Source material —
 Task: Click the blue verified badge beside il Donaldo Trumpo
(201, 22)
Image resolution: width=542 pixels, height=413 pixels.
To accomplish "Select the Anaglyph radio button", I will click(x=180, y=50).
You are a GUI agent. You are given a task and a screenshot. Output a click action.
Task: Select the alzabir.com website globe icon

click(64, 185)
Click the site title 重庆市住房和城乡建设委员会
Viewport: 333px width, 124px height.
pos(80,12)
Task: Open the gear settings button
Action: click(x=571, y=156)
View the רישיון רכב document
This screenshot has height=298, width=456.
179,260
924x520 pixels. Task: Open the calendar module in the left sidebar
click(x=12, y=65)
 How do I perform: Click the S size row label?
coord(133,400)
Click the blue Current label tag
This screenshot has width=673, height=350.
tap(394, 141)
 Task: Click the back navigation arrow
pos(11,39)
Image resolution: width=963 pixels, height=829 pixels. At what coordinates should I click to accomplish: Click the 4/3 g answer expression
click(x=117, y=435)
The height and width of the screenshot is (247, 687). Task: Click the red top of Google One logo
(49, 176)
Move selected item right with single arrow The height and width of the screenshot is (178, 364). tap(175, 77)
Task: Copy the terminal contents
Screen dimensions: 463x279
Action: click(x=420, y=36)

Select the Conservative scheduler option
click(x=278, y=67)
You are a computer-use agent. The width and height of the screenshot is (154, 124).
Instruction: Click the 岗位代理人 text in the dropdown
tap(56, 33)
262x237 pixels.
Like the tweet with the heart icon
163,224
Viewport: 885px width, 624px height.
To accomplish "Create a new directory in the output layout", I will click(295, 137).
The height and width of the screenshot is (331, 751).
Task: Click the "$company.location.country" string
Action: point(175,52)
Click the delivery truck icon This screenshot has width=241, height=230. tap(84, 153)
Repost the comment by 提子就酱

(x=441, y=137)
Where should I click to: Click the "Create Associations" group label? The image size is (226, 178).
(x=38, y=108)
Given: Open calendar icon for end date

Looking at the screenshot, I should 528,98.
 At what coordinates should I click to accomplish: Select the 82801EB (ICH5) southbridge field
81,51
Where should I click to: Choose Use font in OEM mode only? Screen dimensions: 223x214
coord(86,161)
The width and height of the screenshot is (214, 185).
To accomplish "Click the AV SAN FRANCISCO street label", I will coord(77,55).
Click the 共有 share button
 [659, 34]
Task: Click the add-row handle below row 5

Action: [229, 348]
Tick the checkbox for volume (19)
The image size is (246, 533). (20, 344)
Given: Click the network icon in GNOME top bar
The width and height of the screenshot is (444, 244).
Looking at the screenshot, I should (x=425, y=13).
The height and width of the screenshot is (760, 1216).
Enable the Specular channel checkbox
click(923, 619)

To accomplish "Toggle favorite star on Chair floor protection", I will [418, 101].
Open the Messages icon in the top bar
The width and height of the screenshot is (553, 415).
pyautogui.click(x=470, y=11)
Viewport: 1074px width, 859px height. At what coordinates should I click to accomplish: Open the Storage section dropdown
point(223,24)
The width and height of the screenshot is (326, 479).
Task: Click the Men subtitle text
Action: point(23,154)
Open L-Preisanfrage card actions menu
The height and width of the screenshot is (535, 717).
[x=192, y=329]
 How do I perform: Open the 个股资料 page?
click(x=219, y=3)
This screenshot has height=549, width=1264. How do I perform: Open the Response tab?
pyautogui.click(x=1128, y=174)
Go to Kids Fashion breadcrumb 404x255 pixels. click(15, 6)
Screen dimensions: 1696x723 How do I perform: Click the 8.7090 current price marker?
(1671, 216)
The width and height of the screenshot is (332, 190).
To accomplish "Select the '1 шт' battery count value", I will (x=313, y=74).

What you are asked to do —
When you reach the end of the data, write every line out again verbatim.

The answer —
 Task: Click the blue verified badge beside il Donaldo Trumpo
(201, 22)
Image resolution: width=542 pixels, height=413 pixels.
To accomplish "Select the Anaglyph radio button", I will click(x=180, y=50).
You are a GUI agent. You are given a task and a screenshot. Output a click action.
Task: Select the alzabir.com website globe icon

click(64, 185)
Click the site title 重庆市住房和城乡建设委员会
Viewport: 333px width, 124px height.
pos(80,12)
Task: Open the gear settings button
Action: click(x=571, y=156)
View the רישיון רכב document
This screenshot has height=298, width=456.
179,260
924x520 pixels. Task: Open the calendar module in the left sidebar
click(x=12, y=65)
 How do I perform: Click the S size row label?
coord(133,400)
Click the blue Current label tag
This screenshot has width=673, height=350.
tap(394, 141)
 Task: Click the back navigation arrow
pos(11,39)
Image resolution: width=963 pixels, height=829 pixels. At what coordinates should I click to accomplish: Click the 4/3 g answer expression
click(x=117, y=435)
The height and width of the screenshot is (247, 687). Task: Click the red top of Google One logo
(49, 176)
Move selected item right with single arrow The height and width of the screenshot is (178, 364). tap(175, 77)
Task: Copy the terminal contents
Screen dimensions: 463x279
Action: click(x=420, y=36)

Select the Conservative scheduler option
click(x=278, y=67)
You are a computer-use agent. The width and height of the screenshot is (154, 124).
Instruction: Click the 岗位代理人 text in the dropdown
tap(56, 33)
262x237 pixels.
Like the tweet with the heart icon
163,224
Viewport: 885px width, 624px height.
To accomplish "Create a new directory in the output layout", I will click(295, 137).
The height and width of the screenshot is (331, 751).
Task: Click the "$company.location.country" string
Action: point(175,52)
Click the delivery truck icon This screenshot has width=241, height=230. tap(84, 153)
Repost the comment by 提子就酱

(x=441, y=137)
Where should I click to: Click the "Create Associations" group label? The image size is (226, 178).
(x=38, y=108)
Given: Open calendar icon for end date

Looking at the screenshot, I should 528,98.
 At what coordinates should I click to accomplish: Select the 82801EB (ICH5) southbridge field
81,51
Where should I click to: Choose Use font in OEM mode only? Screen dimensions: 223x214
coord(86,161)
The width and height of the screenshot is (214, 185).
To accomplish "Click the AV SAN FRANCISCO street label", I will coord(77,55).
Click the 共有 share button
 [659, 34]
Task: Click the add-row handle below row 5

Action: [229, 348]
Tick the checkbox for volume (19)
The image size is (246, 533). (20, 344)
Given: Click the network icon in GNOME top bar
The width and height of the screenshot is (444, 244).
Looking at the screenshot, I should (x=425, y=13).
The height and width of the screenshot is (760, 1216).
Enable the Specular channel checkbox
click(923, 619)

To accomplish "Toggle favorite star on Chair floor protection", I will [418, 101].
Open the Messages icon in the top bar
The width and height of the screenshot is (553, 415).
pyautogui.click(x=470, y=11)
Viewport: 1074px width, 859px height. At what coordinates should I click to accomplish: Open the Storage section dropdown
point(223,24)
The width and height of the screenshot is (326, 479).
Task: Click the Men subtitle text
Action: point(23,154)
Open L-Preisanfrage card actions menu
The height and width of the screenshot is (535, 717).
[x=192, y=329]
 How do I perform: Open the 个股资料 page?
click(x=219, y=3)
This screenshot has height=549, width=1264. How do I perform: Open the Response tab?
pyautogui.click(x=1128, y=174)
Go to Kids Fashion breadcrumb 404x255 pixels. click(15, 6)
Screen dimensions: 1696x723 How do I perform: Click the 8.7090 current price marker?
(1671, 216)
The width and height of the screenshot is (332, 190).
To accomplish "Select the '1 шт' battery count value", I will (x=313, y=74).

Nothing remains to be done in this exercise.